**EXERCISE PROMPT**
In the data below, the answer is the run of lines from the line containing "vertical axis label" through the line containing "Task: Show hidden system tray icons chevron", both included; print it exactly and nothing else.

**Excerpts from a dataset**

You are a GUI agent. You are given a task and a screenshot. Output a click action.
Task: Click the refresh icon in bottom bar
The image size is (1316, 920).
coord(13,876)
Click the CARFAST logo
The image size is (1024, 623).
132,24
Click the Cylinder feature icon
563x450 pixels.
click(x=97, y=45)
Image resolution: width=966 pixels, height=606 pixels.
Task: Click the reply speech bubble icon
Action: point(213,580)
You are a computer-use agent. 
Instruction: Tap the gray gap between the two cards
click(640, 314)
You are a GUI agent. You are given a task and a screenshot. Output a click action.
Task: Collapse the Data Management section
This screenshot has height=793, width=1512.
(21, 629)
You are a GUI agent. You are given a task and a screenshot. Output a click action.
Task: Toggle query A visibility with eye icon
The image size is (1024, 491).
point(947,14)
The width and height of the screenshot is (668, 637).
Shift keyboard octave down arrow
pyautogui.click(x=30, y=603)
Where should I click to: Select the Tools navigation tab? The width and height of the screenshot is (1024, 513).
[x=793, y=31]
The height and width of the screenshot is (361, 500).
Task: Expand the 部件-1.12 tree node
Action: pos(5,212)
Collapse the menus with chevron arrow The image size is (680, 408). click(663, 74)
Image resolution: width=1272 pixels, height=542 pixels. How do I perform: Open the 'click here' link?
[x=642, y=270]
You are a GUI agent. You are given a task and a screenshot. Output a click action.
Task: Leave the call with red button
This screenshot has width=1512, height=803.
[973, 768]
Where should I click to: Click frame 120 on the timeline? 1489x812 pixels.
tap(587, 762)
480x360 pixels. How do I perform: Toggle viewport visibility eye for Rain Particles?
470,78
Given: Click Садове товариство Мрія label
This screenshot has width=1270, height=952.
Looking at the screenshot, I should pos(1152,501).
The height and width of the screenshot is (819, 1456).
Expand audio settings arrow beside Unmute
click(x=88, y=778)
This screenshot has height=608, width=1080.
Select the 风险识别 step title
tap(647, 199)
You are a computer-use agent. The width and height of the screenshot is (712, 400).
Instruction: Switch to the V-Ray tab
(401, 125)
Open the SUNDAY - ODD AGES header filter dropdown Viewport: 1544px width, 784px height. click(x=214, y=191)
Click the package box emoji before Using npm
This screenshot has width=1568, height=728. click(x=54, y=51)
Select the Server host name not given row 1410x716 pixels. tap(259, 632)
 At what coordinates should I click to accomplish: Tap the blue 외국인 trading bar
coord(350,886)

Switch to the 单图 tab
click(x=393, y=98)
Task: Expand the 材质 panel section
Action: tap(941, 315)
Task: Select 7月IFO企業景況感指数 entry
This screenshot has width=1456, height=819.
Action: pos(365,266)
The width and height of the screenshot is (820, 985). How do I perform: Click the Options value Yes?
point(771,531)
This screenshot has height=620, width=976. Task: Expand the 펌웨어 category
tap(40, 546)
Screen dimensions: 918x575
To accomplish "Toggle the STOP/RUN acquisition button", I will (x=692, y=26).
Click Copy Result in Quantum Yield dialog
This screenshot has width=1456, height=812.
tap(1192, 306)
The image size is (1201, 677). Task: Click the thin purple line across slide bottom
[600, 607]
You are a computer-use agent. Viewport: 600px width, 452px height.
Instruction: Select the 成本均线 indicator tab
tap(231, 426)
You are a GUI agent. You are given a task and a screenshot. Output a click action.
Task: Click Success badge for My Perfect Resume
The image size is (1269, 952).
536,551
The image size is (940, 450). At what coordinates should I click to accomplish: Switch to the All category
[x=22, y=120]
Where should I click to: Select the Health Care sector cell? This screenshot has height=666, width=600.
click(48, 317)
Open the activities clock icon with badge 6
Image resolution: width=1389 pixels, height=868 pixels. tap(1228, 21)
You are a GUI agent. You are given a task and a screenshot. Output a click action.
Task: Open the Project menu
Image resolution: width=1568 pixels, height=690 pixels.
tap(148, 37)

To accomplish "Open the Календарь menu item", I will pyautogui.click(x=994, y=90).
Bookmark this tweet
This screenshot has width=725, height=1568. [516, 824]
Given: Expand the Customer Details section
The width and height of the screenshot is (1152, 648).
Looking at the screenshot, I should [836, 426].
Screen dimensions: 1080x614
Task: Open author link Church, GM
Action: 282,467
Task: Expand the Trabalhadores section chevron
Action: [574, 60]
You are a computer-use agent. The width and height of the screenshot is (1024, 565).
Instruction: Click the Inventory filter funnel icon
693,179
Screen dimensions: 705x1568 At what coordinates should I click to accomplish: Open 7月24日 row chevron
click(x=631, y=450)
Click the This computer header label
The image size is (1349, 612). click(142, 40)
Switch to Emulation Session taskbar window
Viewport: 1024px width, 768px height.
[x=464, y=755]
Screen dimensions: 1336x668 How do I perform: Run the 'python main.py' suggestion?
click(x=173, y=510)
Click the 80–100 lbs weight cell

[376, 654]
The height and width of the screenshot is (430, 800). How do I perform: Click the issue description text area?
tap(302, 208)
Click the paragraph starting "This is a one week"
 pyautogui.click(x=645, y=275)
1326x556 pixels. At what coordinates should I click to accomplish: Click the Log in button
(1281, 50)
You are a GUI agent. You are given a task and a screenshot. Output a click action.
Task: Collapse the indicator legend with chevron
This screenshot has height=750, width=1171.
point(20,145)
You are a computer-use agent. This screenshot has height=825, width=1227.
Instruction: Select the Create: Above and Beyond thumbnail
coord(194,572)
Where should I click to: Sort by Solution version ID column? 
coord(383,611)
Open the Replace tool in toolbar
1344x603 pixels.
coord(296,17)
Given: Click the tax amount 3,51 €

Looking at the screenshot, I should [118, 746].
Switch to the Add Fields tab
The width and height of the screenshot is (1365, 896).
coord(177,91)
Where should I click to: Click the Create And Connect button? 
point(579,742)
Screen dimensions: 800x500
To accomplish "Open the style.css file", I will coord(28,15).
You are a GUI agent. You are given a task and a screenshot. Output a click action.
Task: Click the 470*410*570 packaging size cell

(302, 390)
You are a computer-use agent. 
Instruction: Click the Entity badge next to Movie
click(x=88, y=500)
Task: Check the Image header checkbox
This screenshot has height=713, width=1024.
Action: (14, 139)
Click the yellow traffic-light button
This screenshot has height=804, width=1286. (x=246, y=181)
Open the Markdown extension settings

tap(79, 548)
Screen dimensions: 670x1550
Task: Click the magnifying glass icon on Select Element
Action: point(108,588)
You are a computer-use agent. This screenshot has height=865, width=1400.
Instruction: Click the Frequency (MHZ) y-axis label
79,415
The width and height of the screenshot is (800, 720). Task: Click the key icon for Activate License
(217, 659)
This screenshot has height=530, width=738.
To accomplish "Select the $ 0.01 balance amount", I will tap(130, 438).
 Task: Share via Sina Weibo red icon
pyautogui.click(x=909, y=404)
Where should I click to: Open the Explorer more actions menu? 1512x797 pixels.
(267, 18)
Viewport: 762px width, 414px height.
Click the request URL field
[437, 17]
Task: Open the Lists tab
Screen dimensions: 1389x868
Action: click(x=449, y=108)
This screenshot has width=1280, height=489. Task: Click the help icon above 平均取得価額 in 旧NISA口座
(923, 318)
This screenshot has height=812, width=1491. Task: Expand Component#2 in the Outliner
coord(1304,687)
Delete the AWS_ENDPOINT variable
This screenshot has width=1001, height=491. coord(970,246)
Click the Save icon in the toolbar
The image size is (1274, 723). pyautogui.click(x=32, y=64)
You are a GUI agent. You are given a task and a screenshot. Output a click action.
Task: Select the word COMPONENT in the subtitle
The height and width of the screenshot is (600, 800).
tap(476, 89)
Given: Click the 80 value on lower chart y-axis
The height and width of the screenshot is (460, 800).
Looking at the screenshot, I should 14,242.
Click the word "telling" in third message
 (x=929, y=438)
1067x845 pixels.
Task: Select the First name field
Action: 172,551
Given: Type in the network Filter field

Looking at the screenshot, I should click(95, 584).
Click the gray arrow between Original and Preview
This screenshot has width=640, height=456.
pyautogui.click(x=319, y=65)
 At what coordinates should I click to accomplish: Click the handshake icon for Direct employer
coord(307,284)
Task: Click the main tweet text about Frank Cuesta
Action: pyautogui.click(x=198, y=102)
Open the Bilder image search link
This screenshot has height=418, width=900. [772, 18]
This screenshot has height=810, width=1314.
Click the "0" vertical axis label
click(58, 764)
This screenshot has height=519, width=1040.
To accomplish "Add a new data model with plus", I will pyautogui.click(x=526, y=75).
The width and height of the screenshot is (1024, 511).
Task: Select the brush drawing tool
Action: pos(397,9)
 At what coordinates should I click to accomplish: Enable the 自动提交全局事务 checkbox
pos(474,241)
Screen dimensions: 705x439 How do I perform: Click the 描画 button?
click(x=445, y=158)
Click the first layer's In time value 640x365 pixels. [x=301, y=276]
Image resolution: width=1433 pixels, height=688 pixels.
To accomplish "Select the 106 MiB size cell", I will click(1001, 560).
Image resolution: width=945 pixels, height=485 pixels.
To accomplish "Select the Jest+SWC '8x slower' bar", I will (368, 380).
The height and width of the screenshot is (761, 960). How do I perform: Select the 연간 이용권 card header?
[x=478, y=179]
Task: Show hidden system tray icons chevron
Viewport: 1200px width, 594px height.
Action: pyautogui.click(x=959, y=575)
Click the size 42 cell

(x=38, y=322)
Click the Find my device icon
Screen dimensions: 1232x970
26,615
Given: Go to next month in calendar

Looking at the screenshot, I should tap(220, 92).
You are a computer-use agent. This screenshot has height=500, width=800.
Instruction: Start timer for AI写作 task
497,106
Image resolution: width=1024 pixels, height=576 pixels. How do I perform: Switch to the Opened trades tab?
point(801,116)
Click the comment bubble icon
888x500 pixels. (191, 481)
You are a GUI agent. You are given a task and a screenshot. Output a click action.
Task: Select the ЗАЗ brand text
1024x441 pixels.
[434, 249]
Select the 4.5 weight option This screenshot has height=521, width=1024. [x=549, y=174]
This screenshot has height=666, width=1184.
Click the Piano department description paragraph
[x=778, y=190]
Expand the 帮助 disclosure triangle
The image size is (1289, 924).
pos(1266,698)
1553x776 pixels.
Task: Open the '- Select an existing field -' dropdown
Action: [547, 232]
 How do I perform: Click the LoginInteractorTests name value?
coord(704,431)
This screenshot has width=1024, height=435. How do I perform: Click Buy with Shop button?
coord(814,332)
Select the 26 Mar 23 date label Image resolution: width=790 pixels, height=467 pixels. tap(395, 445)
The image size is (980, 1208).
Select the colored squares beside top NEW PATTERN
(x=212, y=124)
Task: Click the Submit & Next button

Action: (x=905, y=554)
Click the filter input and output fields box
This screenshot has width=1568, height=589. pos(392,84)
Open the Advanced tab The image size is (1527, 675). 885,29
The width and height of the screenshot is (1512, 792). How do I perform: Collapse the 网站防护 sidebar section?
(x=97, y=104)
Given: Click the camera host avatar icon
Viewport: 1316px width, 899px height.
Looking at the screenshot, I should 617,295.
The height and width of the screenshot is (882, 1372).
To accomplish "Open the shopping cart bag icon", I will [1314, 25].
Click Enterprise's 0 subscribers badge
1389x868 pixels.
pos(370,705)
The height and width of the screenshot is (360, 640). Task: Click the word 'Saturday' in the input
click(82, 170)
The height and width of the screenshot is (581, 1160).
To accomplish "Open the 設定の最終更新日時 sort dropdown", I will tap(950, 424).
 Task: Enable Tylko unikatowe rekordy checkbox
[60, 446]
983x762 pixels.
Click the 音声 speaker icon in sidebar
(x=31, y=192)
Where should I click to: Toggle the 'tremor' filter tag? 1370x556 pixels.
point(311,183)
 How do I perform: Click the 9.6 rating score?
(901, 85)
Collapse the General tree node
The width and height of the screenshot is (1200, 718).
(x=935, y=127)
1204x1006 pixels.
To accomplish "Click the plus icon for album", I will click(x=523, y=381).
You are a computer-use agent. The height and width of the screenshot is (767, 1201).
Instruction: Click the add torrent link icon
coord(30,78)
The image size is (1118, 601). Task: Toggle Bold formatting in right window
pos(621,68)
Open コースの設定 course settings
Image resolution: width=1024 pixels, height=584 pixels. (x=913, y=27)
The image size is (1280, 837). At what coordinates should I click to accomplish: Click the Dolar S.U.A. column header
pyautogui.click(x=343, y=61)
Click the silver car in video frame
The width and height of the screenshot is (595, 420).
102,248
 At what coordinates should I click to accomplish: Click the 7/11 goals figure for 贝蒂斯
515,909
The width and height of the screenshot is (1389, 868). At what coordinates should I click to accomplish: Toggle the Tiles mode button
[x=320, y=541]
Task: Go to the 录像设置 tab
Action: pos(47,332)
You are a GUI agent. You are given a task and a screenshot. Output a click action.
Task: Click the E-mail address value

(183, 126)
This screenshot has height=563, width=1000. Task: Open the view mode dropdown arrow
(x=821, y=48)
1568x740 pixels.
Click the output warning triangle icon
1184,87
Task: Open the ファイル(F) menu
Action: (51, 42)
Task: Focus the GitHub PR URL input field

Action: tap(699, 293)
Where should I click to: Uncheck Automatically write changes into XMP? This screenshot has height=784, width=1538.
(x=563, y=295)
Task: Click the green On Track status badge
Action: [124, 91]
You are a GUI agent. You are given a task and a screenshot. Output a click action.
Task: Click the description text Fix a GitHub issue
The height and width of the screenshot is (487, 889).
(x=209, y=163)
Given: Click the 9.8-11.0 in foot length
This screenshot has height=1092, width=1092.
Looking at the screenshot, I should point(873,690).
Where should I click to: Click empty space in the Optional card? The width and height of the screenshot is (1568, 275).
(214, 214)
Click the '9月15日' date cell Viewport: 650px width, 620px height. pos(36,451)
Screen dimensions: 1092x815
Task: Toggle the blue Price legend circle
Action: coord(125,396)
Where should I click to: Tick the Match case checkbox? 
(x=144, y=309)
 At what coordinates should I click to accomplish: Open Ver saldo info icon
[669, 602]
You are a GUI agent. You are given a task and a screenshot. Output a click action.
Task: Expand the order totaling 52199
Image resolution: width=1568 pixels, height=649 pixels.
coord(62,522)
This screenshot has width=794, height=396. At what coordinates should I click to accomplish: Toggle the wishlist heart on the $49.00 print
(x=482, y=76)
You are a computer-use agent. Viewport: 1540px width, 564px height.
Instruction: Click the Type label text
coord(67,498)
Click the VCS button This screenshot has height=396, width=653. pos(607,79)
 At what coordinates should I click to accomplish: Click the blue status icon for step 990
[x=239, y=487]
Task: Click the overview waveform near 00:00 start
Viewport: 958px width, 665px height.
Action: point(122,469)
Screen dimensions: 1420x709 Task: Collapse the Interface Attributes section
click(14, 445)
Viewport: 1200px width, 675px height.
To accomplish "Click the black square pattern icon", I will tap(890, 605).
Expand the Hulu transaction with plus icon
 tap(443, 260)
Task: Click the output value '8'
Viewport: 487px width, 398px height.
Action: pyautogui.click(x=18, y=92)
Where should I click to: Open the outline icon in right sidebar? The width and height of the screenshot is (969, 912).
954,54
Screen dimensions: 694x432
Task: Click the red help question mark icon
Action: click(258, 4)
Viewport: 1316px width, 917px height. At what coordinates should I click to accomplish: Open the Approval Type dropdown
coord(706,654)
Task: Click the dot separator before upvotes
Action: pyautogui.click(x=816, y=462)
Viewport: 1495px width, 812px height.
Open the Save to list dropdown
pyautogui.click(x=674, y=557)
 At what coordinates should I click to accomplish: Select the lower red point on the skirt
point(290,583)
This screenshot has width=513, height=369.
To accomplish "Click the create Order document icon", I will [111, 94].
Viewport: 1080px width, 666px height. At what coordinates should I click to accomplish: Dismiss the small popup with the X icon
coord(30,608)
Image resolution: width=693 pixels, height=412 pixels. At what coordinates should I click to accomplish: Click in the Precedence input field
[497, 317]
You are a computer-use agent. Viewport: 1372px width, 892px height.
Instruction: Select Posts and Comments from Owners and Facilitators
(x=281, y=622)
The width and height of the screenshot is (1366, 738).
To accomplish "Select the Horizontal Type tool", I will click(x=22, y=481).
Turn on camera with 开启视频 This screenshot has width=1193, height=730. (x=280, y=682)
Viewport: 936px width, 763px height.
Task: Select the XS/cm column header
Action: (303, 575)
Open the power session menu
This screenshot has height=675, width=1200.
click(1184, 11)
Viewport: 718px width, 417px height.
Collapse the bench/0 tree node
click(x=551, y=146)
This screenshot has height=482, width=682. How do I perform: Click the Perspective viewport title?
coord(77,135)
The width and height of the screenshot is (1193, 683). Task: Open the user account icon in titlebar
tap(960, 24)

**TASK RESPONSE**
Click the "0" vertical axis label
click(58, 764)
This screenshot has height=519, width=1040.
To accomplish "Add a new data model with plus", I will pyautogui.click(x=526, y=75).
The width and height of the screenshot is (1024, 511).
Task: Select the brush drawing tool
Action: pos(397,9)
 At what coordinates should I click to accomplish: Enable the 自动提交全局事务 checkbox
pos(474,241)
Screen dimensions: 705x439 How do I perform: Click the 描画 button?
click(x=445, y=158)
Click the first layer's In time value 640x365 pixels. [x=301, y=276]
Image resolution: width=1433 pixels, height=688 pixels.
To accomplish "Select the 106 MiB size cell", I will click(1001, 560).
Image resolution: width=945 pixels, height=485 pixels.
To accomplish "Select the Jest+SWC '8x slower' bar", I will (368, 380).
The height and width of the screenshot is (761, 960). How do I perform: Select the 연간 이용권 card header?
[x=478, y=179]
Task: Show hidden system tray icons chevron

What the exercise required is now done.